Provided records -
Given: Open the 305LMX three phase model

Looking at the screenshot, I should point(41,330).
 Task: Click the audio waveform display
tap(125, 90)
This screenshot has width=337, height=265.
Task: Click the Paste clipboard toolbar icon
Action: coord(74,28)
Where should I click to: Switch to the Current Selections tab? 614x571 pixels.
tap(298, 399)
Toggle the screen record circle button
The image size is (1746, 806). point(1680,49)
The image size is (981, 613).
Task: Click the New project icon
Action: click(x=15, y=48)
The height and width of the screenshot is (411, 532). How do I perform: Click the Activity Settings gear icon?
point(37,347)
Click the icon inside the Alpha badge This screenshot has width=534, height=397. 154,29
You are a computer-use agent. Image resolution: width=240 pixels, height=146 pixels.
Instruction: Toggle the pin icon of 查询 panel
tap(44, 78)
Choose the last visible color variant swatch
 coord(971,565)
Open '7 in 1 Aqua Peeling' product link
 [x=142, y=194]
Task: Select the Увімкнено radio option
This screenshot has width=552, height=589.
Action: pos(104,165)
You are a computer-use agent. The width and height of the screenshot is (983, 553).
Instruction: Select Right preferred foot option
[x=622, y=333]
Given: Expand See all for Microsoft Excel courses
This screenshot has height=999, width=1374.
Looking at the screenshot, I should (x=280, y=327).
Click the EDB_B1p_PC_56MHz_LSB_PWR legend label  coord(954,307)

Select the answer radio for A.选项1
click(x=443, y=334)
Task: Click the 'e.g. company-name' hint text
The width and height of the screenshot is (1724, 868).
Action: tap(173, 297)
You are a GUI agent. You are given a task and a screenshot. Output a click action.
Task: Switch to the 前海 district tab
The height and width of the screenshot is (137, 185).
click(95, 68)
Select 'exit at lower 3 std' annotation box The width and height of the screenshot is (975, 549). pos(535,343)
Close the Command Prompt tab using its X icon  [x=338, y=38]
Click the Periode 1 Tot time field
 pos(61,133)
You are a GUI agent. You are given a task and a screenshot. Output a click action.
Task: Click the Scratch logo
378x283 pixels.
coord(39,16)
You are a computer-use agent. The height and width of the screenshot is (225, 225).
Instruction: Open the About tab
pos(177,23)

What you are asked to do - Please print the stretch of lines from the one containing "Where should I" through the one containing "tap(298, 399)", copying each line exactly.

Final result -
Where should I click to: Switch to the Current Selections tab? 614x571 pixels.
tap(298, 399)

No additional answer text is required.